Несколько лет назад, когда я достиг определенной опытности в сновидении, я спрашивал дона Хуана, есть ли тут какие-нибудь известные ступени, которые были бы общими для всех нас. Он сказал, что, в конечном счете, каждый сновидящий отличается от других. Но, разговаривая с Ла Гордой, я обнаружил такое сходство в наших сновидениях, что набросал возможную классификационную схему различных состояний.

Спокойное бодрствование – это предварительное состояние, когда чувства засыпают, но человек продолжает осознавать. В моем случае я всегда воспринимал в этом состоянии поток красноватого света, точно такого, какой видишь, когда через плотно сомкнутые веки смотришь на солнце.

Второе состояние сновидения я назвал динамическим бодрствованием. В этом случае красноватый свет рассеивается, как туман, и смотришь на какую-нибудь сцену, вроде табло, так как эта сцена неподвижна. Видишь трехмерную картину. Застывший кусочек чего-то, будь то пейзаж, улица, человек, лицо, что угодно.

Третье состояние я определил как пассивное наблюдение. В этом состоянии сновидящий уже не смотрит на застывший осколок мира, но наблюдает, являясь свидетелем происходящего события. Это выглядит так, как если бы преобладание у нас зрительных и слуховых ощущений превращало это состояние сновидения главным образом в дело глаз и ушей.

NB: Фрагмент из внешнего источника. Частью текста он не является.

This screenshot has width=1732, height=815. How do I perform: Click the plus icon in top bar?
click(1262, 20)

В четвертом состоянии я оказываюсь втянутым в действие. В нем человеку нужно прилагать инициативу, предпринимать какие-то шаги. Здесь он проводит большую часть своего времени. Я назвал это состояние динамической инициативой.

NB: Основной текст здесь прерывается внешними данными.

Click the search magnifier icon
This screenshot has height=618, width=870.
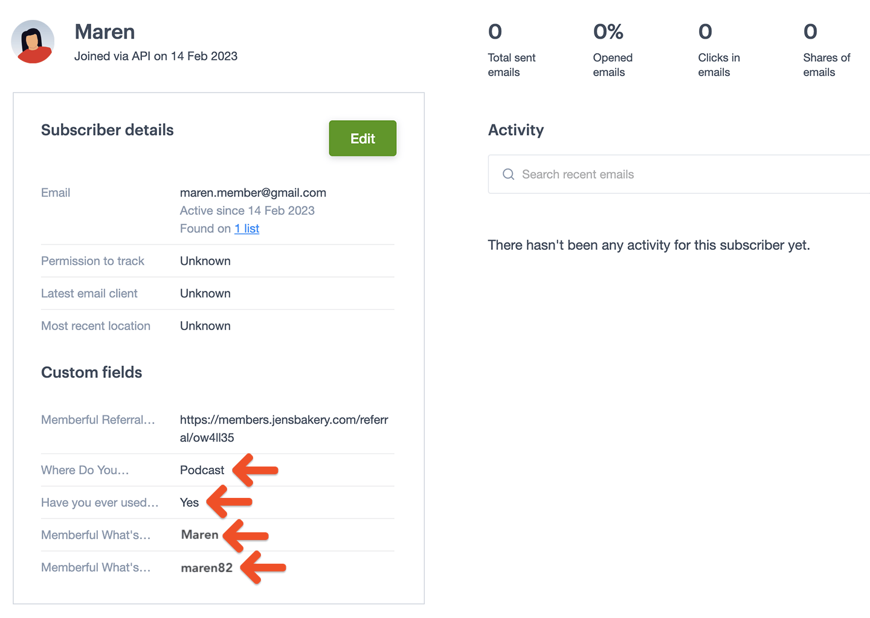click(x=509, y=174)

Предложение Ла Горды подождать меня было связано со вторым и третьим состояниями нашего совместного сновидения. Когда я вошел в состояние динамического бодрствования, я увидел сцену сновидения, где находились дон Хуан и другие люди, включая и полную Ла Горду. Прежде, чем я успел хотя бы разобраться в том, что вижу, я ощутил сильнейший рывок за руку и сообразил, что рядом со мной «реальная» Ла Горда. Она находилась слева от меня и схватила меня за левое предплечье своей правой рукой. Я ясно почувствовал, как она подняла мою руку к своему предплечью, чтобы мы могли держаться за предплечья друг друга. Потом я оказался в третьем состоянии сновидения, в пассивном наблюдении. Дон Хуан говорил мне, чтобы я присматривал за Ла Гордой и заботился о ней самым эгоистичным образом – так, словно она является мною самим.

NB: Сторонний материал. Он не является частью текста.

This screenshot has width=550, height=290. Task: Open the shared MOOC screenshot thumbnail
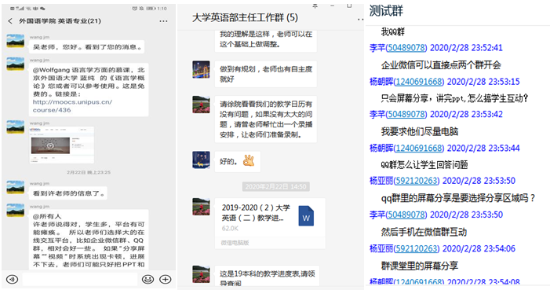[x=62, y=145]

Его игра словами доставляла мне удовольствие. Я чувствовал неземное блаженство, находясь здесь вместе с ним и другими. Дон Хуан продолжал объяснять, что мой эгоизм может быть прекрасно использован, и что его вполне можно запрячь в работу.

Общее чувство товарищества царило среди собравшихся здесь людей. Они смеялись над тем, что говорил дон Хуан, но не высмеивали.

Дон Хуан сказал, что самый верный способ запрячь наш эгоизм в работу – с помощью деятельности, которой мы занимаемся в повседневной жизни. Он говорил, что я был эффективен во всем, что делал, потому что некому было разбудить во мне дьявола, и что для меня не было вызовом – взлететь, подобно стреле, самостоятельно. Однако если дать мне задачу, подобную заботе о Ла Горде, то моя независимая эффективность разлетится вдребезги, и для того, чтобы выжить, мне придется расширить эгоистическую заботу о себе настолько, чтобы включить Ла Горду. Только через помощь ей, подчеркнул дон Хуан, я смогу найти ключи к выполнению своей истинной задачи.

Ла Горда обхватила меня за шею своими толстыми руками. Дон Хуан вынужден был остановиться. Он так смеялся, что не мог продолжать говорить. Все просто с ног падали от хохота.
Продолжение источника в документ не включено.